Unless I’m just noticing this, the aggressiveness of Google Chrome advertising has exploded in recent weeks.

If Chrome is able to grow market share to any significant ratio, where will it come from? It won’t come from Safari. It won’t come from IE 7 or 8 because those who use IE only use it by default.

In my opinion, Chrome’s market share will have to be taken away from Firefox. Safari users are too loyal and IE users simply don’t know better.

Should Mozilla feel threatened by Google’s recent moves with Chrome?

In 2006 Google revenue support accounted for 85% of Mozilla’s total revenue. Back then, Mozilla CEO John Lilly was quoted as saying, “We’re very, very happy about our relationship with Google and this makes sure that Mozilla will be sustainable and thrive for quite a long time to come”.

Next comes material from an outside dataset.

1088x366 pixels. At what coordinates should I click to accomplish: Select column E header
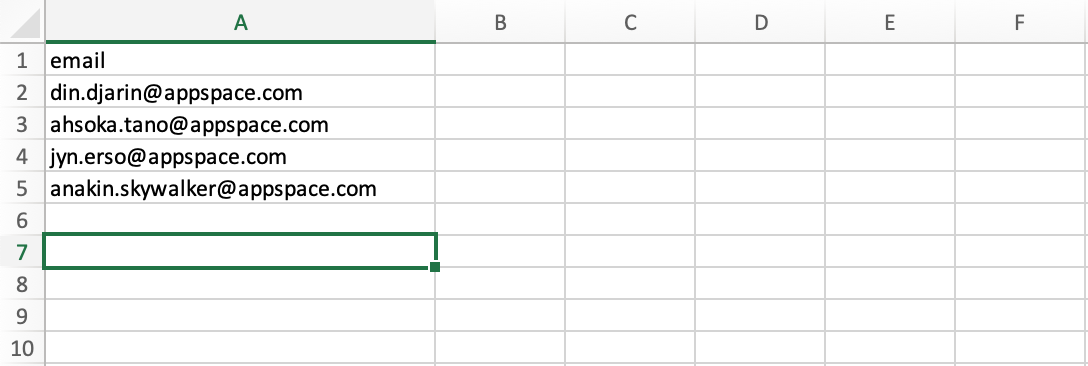click(890, 22)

John Lilly’s comment in addition to Google financial support suggests that Mozilla is largely reliant on their current relationship with Google. However, in 2007, Mitchell Baker (Chairwomen of the Mozilla Foundation) was quoted on ComputerWorld.com as saying, “We’ve spent a lot of time and energy making sure that Google understands that it cannot turn us into an arm of Google,” and “We have a rainy day fund just for that reason. With that, we feel we can pay the mortgage for some period of time if we had to walk away.”

Baker’s comments came well before the most recent three year deal. Perhaps Google saw that as motivation to become serious about developing its own browser. I’m sure I’d have a difficult time convincing anyone that the timing of Google Chrome’s release was a coincidence.

Chrome beta was released on September 2, 2008, just five days after Mozilla signed the three-year search deal on August 28th, 2008.

If Google Chrome gains traction, Mozilla has just over two and a half years to find an alternative revenue stream. Google is making moves to take Firefox’s market share and replace the traffic to Google.com that Firefox currently provides.